>It's funny that you mention Nico Muhly on your >blog- I went to camp with him! That summer I >spent at the Tanglewood Institute in the >Berkshires doing an art program - it was mostly >a music camp, so there were some budding >composers there too. Anyway, the 6 of us in the >visual art program buddied up with the 6 >composers and did a partnered project, and my >boyfriend at the time was Nico's partner. > >Nico was certainly memorable then, but I didn't >realize until recently that he's kind of a big >deal now! Working with Bjork and the like!

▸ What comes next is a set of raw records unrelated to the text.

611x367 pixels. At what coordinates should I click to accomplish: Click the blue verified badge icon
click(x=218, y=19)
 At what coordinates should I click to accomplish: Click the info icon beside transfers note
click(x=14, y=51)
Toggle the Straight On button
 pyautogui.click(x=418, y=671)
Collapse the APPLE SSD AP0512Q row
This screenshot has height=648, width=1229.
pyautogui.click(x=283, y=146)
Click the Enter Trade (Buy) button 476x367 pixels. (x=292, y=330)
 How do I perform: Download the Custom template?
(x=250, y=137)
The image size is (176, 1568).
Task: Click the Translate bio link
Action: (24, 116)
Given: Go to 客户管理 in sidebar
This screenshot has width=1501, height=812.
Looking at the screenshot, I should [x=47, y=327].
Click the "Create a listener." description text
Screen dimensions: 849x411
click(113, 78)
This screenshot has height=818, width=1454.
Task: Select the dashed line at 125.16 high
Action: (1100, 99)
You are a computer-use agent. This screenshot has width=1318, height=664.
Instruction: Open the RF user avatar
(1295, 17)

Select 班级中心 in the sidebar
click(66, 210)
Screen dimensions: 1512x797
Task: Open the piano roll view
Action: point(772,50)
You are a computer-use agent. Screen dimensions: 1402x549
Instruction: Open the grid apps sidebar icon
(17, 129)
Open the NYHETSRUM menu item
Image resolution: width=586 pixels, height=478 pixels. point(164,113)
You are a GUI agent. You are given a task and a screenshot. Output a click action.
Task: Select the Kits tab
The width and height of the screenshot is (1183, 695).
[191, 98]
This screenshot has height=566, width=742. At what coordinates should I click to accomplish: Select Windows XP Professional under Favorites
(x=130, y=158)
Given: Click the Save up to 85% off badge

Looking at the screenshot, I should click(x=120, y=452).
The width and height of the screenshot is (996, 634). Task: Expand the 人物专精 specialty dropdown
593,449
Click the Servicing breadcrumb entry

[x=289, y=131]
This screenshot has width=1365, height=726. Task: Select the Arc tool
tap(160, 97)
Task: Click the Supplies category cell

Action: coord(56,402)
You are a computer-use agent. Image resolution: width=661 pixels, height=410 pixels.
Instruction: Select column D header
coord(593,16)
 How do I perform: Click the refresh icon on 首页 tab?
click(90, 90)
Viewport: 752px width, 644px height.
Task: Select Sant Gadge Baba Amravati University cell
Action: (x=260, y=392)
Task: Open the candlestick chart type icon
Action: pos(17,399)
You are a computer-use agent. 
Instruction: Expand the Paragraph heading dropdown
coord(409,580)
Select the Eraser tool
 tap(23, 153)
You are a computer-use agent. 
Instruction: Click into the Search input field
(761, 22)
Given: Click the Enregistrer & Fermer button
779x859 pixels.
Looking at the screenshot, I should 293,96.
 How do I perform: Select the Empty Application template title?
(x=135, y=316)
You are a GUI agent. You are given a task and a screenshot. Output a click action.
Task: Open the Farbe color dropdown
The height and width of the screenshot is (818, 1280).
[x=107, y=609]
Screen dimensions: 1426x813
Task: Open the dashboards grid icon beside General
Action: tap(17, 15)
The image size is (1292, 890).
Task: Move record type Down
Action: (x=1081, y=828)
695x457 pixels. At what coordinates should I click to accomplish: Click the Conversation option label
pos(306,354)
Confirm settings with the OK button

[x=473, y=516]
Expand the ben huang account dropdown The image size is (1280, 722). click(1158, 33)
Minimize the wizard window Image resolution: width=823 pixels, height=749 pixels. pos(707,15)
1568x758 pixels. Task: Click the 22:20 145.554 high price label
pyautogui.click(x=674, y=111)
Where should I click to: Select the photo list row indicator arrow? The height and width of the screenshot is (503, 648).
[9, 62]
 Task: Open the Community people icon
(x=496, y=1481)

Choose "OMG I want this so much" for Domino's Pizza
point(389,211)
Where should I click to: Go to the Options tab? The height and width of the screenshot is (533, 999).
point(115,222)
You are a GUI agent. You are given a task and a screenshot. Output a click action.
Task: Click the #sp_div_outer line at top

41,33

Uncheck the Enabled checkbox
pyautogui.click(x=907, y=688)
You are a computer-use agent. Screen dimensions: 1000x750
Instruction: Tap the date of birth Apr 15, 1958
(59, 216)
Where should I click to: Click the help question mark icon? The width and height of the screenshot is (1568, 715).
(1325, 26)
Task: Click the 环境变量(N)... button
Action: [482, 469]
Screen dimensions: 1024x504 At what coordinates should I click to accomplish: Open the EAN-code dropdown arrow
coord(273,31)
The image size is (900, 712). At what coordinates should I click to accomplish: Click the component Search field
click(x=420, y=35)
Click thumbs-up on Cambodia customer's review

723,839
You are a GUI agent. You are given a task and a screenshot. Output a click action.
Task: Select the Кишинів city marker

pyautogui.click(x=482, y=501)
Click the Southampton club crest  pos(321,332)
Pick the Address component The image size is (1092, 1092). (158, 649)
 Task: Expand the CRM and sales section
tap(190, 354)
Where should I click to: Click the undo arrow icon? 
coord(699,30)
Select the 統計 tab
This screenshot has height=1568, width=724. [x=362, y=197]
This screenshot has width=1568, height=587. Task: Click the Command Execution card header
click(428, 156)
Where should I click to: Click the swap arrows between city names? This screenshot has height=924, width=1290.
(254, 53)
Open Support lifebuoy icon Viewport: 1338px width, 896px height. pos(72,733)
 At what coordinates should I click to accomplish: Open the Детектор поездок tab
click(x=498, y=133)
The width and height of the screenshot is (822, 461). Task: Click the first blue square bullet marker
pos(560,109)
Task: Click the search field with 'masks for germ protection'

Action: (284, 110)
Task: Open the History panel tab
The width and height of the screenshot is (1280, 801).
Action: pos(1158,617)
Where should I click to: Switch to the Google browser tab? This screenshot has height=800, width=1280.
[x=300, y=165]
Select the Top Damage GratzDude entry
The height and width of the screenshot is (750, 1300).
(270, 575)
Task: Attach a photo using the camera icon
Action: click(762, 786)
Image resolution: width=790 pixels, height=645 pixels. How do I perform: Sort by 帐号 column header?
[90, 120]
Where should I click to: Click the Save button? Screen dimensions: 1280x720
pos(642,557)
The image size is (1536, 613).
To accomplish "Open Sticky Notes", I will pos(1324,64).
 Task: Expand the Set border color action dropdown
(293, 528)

Then, today she added more detail:
"... you can add that my friend got some original hand written sheet music out of the deal, but he gave it to another friend of ours who still has it, and is kind of thrilled that Nico Muhly is doing so well. I was buddied with Ken Masur, who's father, Kurt Masur was a well known conductor. When he visited, he gave out a lot of autographs. It was funny to be a music ignorant visual arts person in an classical orchestra camp."
Thanks, Chika, for helping round out that blurb on N.M.
(Well, as luck would have it, Kurt Masur is one of my favorite conductors, whose work I have been hearing since the 70s, when I first discovered him on a classical radio station in Los Angeles, and have since added some recordings to my music collection..)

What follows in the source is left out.